▸ **Problem to solve**: Omit the images. Reproduce each line of the records exactly as it appears.

▸ **Entries provided**:
══════
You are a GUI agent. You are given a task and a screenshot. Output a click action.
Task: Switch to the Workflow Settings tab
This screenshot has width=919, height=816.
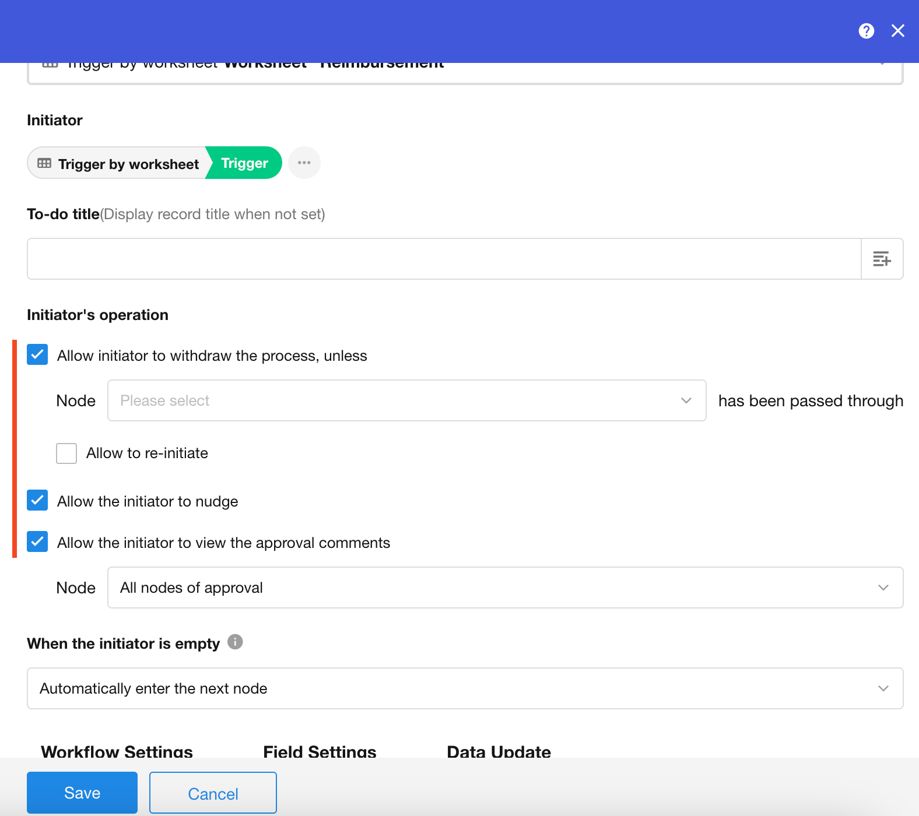117,751
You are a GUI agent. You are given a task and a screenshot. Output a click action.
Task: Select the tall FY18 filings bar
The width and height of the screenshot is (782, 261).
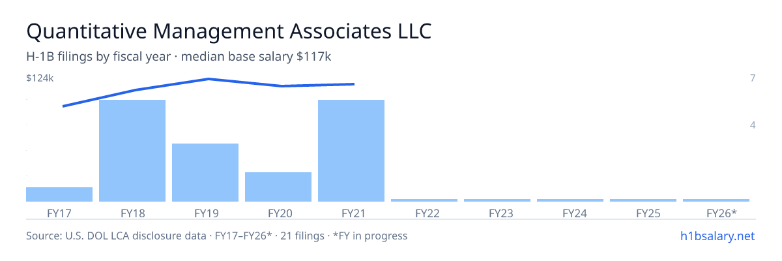coord(132,151)
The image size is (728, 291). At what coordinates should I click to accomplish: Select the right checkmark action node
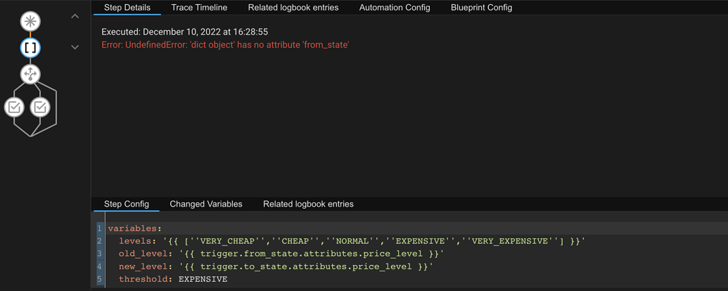[x=41, y=107]
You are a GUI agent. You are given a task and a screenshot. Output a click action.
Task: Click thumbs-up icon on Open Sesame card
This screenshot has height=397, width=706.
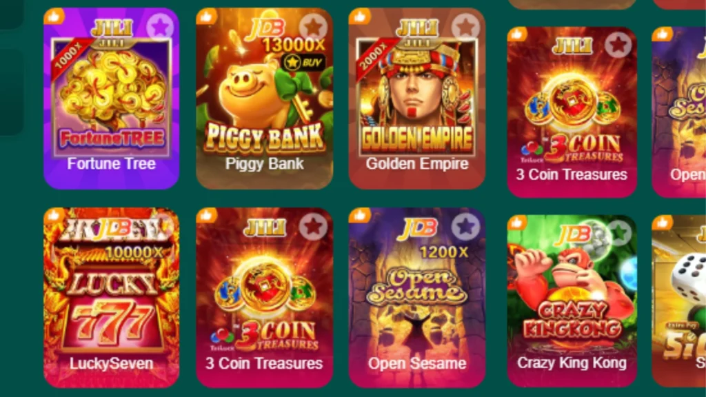359,215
══════
▸ **Response to this exercise**:
You are a GUI agent. You are given a task and a screenshot. Output a click action.
Task: Switch to the Workflow Settings tab
This screenshot has width=919, height=816.
117,751
You are a GUI agent. You are given a task and a screenshot. Output a click action.
Task: Select the tall FY18 filings bar
The width and height of the screenshot is (782, 261).
coord(132,151)
The image size is (728, 291). At what coordinates should I click to accomplish: Select the right checkmark action node
[x=41, y=107]
You are a GUI agent. You are given a task and a screenshot. Output a click action.
Task: Click thumbs-up icon on Open Sesame card
This screenshot has height=397, width=706.
359,215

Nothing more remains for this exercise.